Here are some accumulated statistics from Google’s AdWords tools for "Student Loan" and 50 recommended related terms:

CPC Weighted Average $ 14.31
U.S Monthly Search Volume 4,484,113
Pct. Ad Clicks (estimate!) 6%
Total Monthly Revenue $ 6,415,170

So – suppose this awesome new search innovation was so good that more queries were now satisfied by algorithmically generated data, and the percentage of clicks on ads falls in half to 3%: this search innovation just cost over $3 M in monthly losses. Take this example to its logical end, and the theoretically perfect search engine’s ad-click rate will be 0, as the algorithm will always answer my query, and 0 x any $CPC will always be 0.

There are two obvious rebuttals here, which deserve more serious consideration that this,

1) Increase Price: boost the CPC that advertisers are willing to pay.

This seems possible, but unlikely. Because that price is determined by a second price auction bid stack, presumably destination sites are bidding based on the value of the arriving traffic, which is exogenous to the search engine.

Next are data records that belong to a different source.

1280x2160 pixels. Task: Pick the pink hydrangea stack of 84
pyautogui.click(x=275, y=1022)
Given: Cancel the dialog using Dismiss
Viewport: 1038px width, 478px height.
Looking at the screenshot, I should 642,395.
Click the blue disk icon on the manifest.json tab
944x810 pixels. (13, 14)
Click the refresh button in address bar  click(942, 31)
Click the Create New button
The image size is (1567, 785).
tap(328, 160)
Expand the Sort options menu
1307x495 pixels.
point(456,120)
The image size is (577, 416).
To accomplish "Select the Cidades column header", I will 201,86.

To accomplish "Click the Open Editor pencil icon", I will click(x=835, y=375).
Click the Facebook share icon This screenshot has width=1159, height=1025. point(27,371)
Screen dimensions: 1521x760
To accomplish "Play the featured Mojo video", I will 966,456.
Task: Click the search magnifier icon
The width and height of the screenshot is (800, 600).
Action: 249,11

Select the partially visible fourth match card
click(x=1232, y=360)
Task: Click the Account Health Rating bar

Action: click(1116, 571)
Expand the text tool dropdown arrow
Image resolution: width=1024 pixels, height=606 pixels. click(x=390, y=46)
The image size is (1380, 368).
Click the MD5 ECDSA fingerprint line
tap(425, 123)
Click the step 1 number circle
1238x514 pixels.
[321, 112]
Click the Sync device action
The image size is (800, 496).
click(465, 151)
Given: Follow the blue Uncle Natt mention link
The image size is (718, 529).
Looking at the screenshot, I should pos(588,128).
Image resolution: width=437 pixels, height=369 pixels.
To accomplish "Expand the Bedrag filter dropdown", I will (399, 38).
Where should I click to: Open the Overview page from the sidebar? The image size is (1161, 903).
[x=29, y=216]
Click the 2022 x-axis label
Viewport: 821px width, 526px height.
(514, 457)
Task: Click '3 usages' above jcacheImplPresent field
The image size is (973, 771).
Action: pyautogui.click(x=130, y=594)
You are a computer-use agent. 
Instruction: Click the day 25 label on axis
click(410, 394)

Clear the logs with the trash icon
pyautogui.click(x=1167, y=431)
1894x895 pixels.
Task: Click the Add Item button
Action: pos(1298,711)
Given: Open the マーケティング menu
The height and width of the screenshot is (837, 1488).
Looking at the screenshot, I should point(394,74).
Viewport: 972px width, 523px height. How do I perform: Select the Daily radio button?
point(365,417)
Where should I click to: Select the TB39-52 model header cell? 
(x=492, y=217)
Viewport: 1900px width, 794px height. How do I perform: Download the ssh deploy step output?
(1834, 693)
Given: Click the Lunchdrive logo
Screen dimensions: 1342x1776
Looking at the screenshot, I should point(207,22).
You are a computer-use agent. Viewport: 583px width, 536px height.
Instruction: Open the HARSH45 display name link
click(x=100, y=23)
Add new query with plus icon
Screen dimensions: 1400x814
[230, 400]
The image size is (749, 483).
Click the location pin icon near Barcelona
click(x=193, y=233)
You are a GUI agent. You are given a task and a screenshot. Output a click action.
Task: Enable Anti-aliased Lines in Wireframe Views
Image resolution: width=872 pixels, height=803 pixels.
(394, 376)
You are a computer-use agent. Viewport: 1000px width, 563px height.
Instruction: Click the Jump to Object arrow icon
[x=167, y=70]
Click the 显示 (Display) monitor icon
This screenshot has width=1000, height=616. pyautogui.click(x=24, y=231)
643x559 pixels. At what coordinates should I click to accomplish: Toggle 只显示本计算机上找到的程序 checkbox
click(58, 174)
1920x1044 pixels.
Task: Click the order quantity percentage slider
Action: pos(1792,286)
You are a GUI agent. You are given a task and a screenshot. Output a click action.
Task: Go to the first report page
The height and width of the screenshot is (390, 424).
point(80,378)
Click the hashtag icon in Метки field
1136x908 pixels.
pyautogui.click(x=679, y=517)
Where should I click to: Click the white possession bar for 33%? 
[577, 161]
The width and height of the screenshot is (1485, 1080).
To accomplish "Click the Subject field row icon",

2) Increase Volume: If more total people search, then total number of clicks may be the same, even if a smaller percentage of people click on ads. Perhaps the search engine can grab more market share because of its (newly improved!) ability to answer queries such as "student loan." Or perhaps the entire search market will continue to grow. But, while this rationale may have been sensible over the past ten years, you can only replace margin with volume for so long, as you either reach market saturation(market won’t grow) or market dominance (you own the market, and there’s no more share to grab from competitors).

There’s more to say on this subject – in the meantime, I am hopeful, though pessimistic, that the technology press will start to think more critically about search business models — as they like to say in mutual fund prospectuses: "past performance is not a good indicator of future success."